Hanes Redefines 'Model Citizen' For A D2C World

America may be used to seeing men’s underwear advertised on nameless hunks, but Hanes’ newest campaign is out to change that. Its new “Model Citizen” ads star seven regular guys, all trying to make the world a better place.

Acknowledging that the world is full of washboard-ab images of men selling undies, “we wanted to find some guys with cool stories and normal bodies,” says Sidney Falken, chief branding officer for HanesBrands. “And they’re not just interesting people -- they’re making an impact. That’s a fun spin to put on the word 'model.’”

These guys don’t spend their life at the gym. One is a single dad pursuing an acting and photography career. Another makes boots in Austin. And one’s brewing beer in Denver.

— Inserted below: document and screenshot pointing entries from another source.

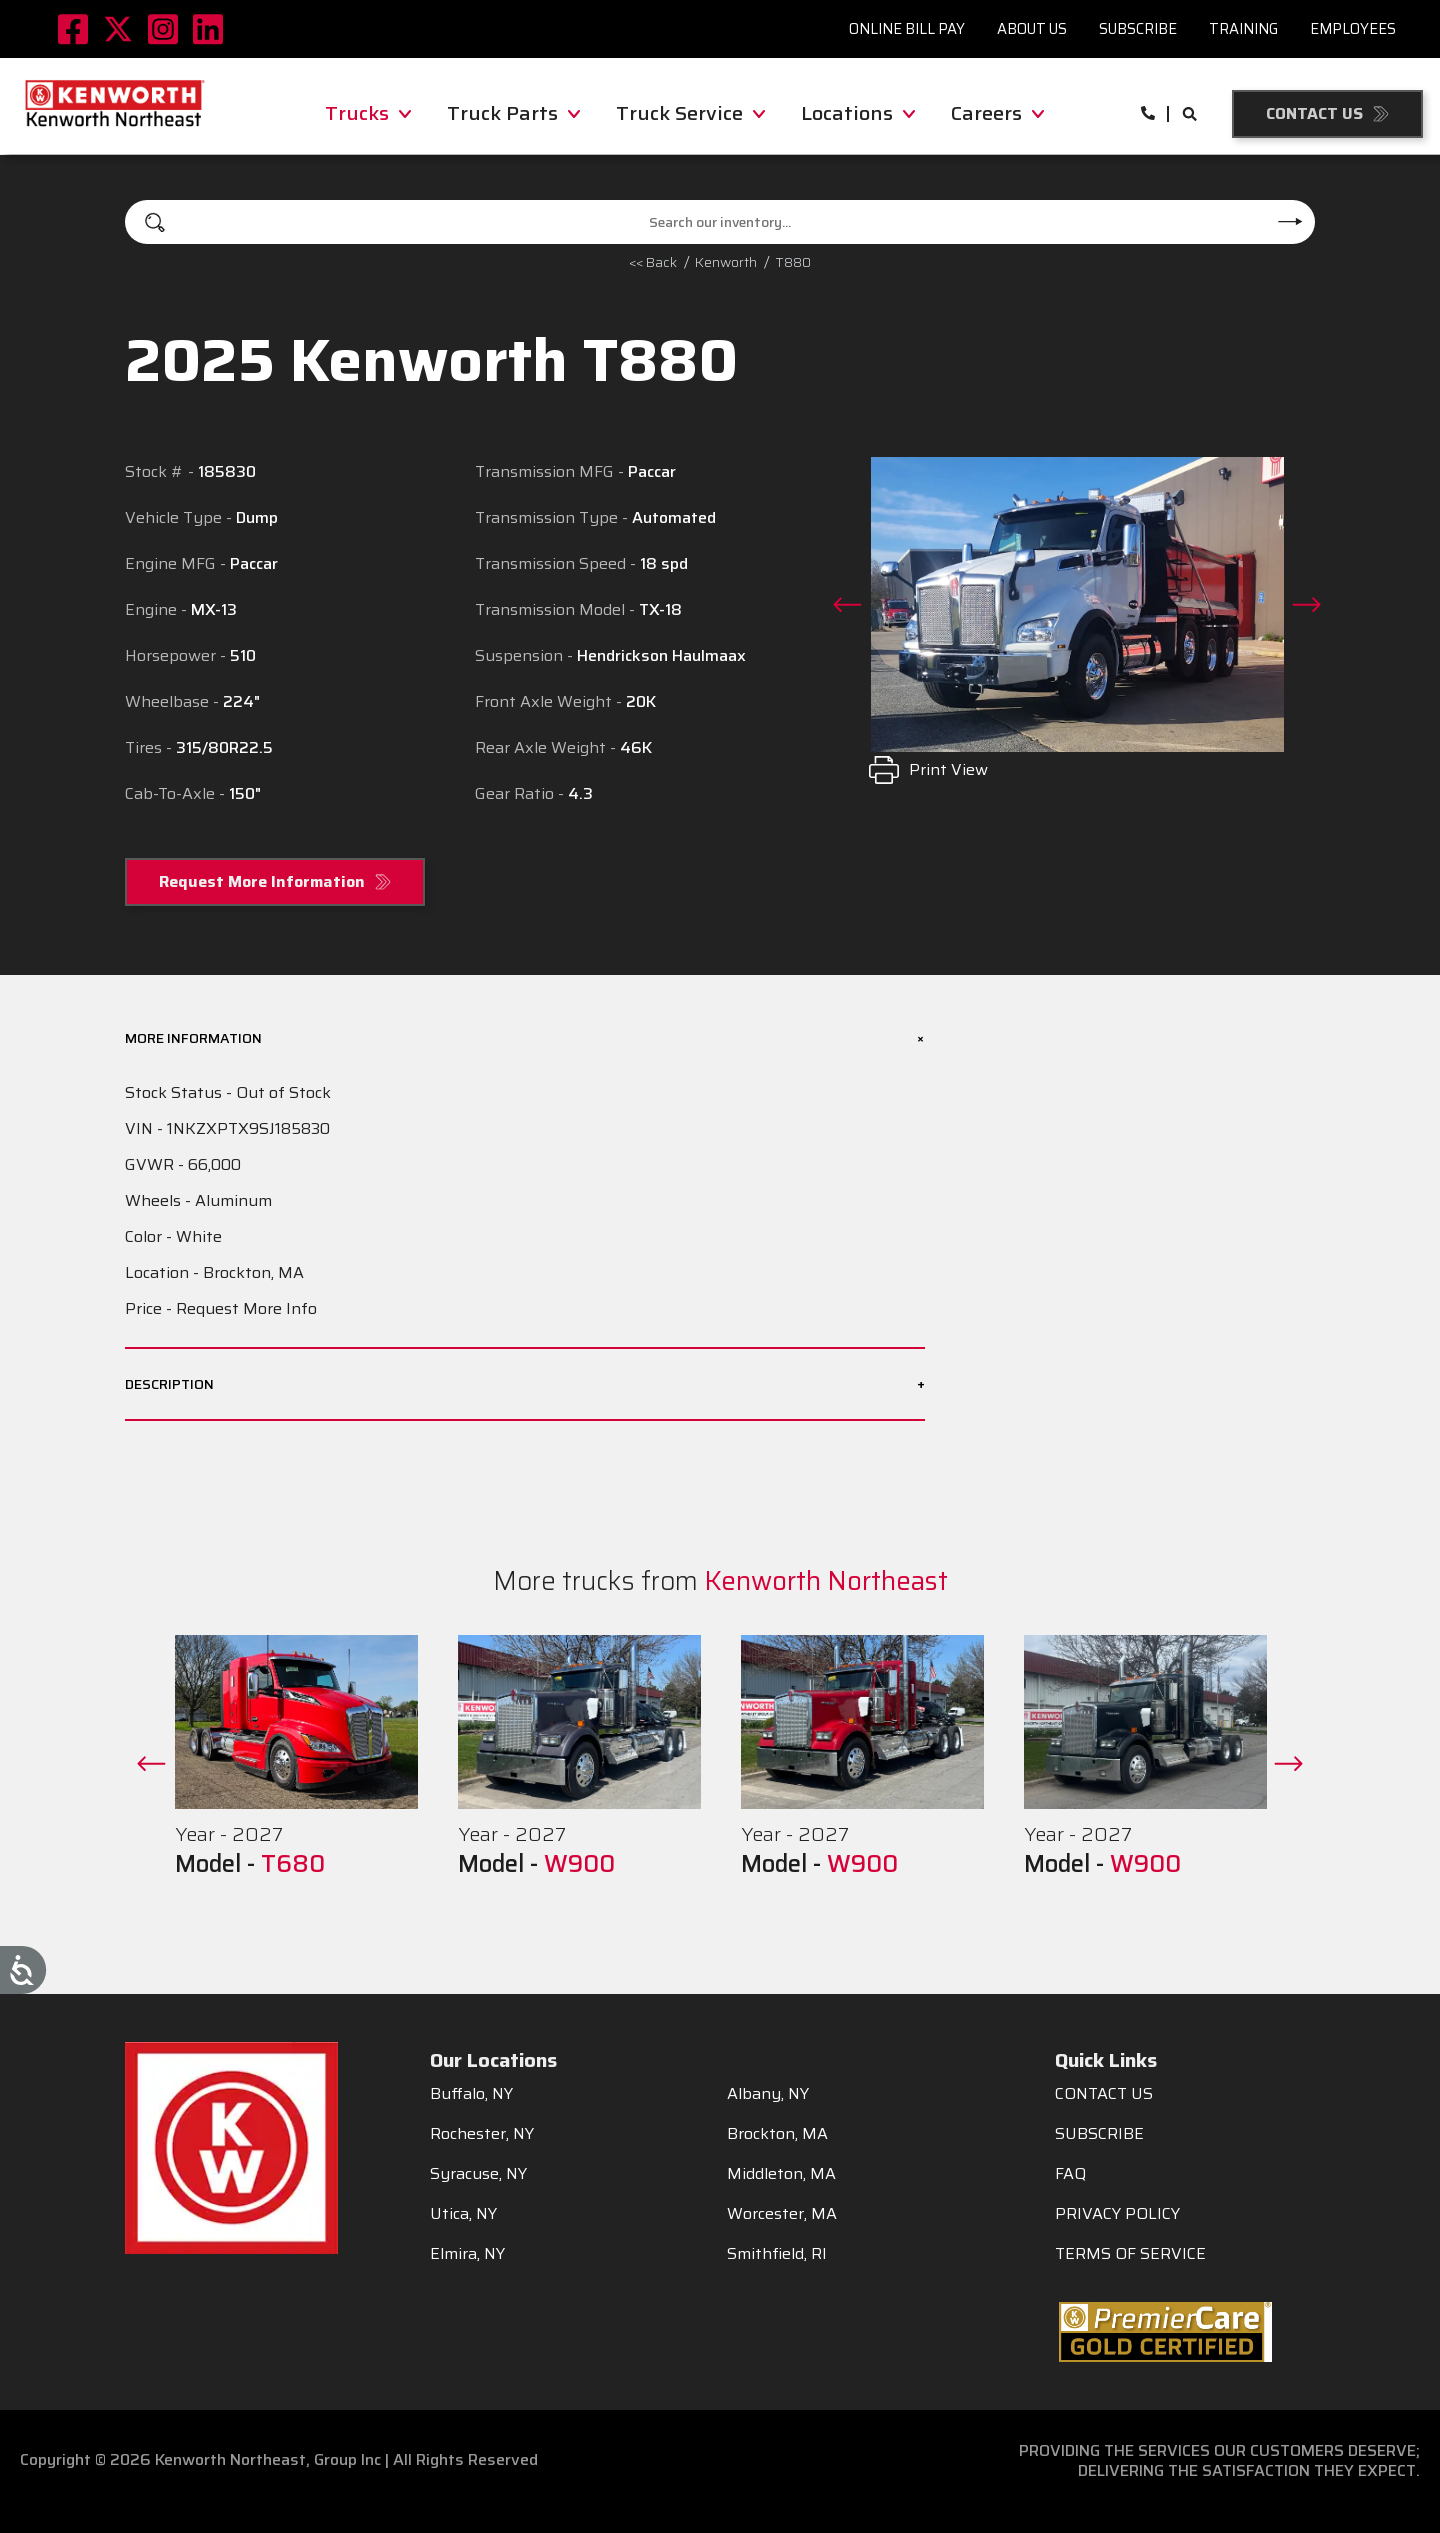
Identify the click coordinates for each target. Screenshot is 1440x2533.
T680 (293, 1864)
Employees (1353, 28)
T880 (793, 262)
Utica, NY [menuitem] (463, 2214)
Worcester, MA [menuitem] (782, 2214)
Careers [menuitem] (997, 113)
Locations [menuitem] (858, 113)
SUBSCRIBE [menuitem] (1099, 2134)
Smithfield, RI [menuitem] (777, 2254)
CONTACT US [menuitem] (1104, 2094)
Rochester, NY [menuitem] (482, 2134)
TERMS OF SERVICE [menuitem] (1130, 2254)
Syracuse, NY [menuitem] (478, 2174)
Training (1243, 28)
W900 (579, 1864)
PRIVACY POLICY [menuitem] (1117, 2214)
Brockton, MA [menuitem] (777, 2134)
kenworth (726, 262)
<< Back (653, 262)
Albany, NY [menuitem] (768, 2094)
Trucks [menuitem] (368, 113)
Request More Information (262, 881)
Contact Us (1314, 113)
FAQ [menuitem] (1070, 2174)
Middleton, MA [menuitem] (781, 2174)
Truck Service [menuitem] (690, 113)
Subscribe (1138, 28)
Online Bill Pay (907, 28)
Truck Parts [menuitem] (513, 113)
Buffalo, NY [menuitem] (471, 2094)
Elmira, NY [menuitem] (467, 2254)
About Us (1032, 28)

The all-digital effort, aimed at younger men, isn’t just a new way to look at underwear models, but a new way to shore up its D2C efforts as well. All the featured products are available on its ecommerce sites, aided by a dedicated landing page for all campaign assets.

Hanes is one of those traditional brands that is soaring on D2C efforts. In its latest quarterly results, consumer-directed sales (including its company-owned or brand retail stores and all online channels) jumped 10%, and represent 23% of total sales. On a constant-currency basis, its increase was 13%, with double-digit gains both in the U.S. and internationally.

“We are happy for people to buy Hanes wherever they want,” Falken tells D2C FYI. “And a lot of consumers like to be in stores, and touch and feel a product before buying it. That experience is still really important. But the convenience of shopping online -- not just directly from us, but from our online retail partners -- is hard to argue with.”

She says the Winston-Salem, North Carolina-based company continues to see traffic growth, especially in mobile. “So we’re trying to make sure it’s super easy to find what they want, and especially for younger guys, to see the array of our products.”

Hanes is one of the most broadly sold apparel brands in the world, and men’s underwear continues to be a fast-changing category. For one thing, women shoppers matter less than they used to, with about 69% of men buying their own, up sharply in the past ten years.

For another, styles are constantly changing. Boxer briefs continue to be the most popular silhouette, but expectations of new fabrics, colors and function have exploded.

“It’s a much more interesting category than it used to be, and men are pretty knowledgeable,” Falken says. “They’re interested in performance fabrics, moisture-wicking, cotton, blends, and mesh. And increasingly, men view underwear as a way to make a fashion statement.”